**What you have to do**
Begin with the first line of the entries below. Copy each line exactly, stopping after the one that contains "Task: Click plus button above End automation".

**Data for analysis**
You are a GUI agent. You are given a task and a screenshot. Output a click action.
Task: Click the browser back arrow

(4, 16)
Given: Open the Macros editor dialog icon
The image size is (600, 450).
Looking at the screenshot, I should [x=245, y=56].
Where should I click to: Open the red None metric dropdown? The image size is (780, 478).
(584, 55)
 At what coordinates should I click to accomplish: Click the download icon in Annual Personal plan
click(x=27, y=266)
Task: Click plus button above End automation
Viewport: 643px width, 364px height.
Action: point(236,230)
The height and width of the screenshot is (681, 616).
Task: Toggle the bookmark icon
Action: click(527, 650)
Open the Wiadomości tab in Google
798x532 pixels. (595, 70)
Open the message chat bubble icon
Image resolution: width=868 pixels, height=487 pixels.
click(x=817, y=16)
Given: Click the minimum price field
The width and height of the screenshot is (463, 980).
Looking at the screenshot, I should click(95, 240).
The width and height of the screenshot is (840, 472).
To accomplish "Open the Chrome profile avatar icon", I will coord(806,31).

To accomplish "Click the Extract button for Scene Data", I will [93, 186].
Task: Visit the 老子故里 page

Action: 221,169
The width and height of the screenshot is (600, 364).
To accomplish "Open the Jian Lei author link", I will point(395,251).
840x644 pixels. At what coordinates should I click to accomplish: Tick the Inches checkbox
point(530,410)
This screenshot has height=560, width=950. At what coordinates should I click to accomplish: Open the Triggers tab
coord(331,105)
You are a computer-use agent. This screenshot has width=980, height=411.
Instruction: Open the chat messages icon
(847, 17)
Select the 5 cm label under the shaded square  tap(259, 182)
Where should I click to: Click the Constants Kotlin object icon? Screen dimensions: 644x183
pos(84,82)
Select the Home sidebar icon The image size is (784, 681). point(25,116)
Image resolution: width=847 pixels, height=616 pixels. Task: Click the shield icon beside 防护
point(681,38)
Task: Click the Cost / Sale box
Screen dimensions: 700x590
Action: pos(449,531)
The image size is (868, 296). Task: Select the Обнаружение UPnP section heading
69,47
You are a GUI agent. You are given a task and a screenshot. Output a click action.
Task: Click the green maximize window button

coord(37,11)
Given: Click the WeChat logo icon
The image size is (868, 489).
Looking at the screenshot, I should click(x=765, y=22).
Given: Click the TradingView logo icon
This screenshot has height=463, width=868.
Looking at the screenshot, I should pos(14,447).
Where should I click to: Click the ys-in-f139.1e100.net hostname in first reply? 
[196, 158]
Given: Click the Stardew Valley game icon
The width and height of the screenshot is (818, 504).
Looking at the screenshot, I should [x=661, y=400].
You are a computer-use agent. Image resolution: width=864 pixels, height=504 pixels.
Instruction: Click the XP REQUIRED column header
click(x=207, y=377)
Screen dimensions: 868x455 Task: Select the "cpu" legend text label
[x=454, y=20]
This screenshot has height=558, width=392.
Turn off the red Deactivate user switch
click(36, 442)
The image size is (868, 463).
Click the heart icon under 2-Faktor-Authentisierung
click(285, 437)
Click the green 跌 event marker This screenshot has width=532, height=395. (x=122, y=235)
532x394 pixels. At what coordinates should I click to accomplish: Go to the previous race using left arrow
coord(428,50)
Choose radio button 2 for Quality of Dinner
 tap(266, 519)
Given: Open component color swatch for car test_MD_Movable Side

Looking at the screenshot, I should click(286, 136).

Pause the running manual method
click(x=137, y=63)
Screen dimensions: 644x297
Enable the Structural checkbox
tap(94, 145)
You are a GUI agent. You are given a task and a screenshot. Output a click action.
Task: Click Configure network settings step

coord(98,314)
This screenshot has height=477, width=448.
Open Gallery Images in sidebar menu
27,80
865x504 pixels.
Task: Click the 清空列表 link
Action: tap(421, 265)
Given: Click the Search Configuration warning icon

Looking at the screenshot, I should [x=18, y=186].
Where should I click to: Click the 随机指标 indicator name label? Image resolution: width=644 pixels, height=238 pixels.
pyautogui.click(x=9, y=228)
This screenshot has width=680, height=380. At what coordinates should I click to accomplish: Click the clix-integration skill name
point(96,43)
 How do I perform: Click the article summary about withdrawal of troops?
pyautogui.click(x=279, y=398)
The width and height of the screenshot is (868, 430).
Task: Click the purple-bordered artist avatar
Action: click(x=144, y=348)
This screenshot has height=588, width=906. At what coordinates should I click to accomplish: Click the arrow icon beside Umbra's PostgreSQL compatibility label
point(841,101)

**Task output**
You are a GUI agent. You are given a task and a screenshot. Output a click action.
Task: Click the browser back arrow

(4, 16)
Given: Open the Macros editor dialog icon
The image size is (600, 450).
Looking at the screenshot, I should [x=245, y=56].
Where should I click to: Open the red None metric dropdown? The image size is (780, 478).
(584, 55)
 At what coordinates should I click to accomplish: Click the download icon in Annual Personal plan
click(x=27, y=266)
Task: Click plus button above End automation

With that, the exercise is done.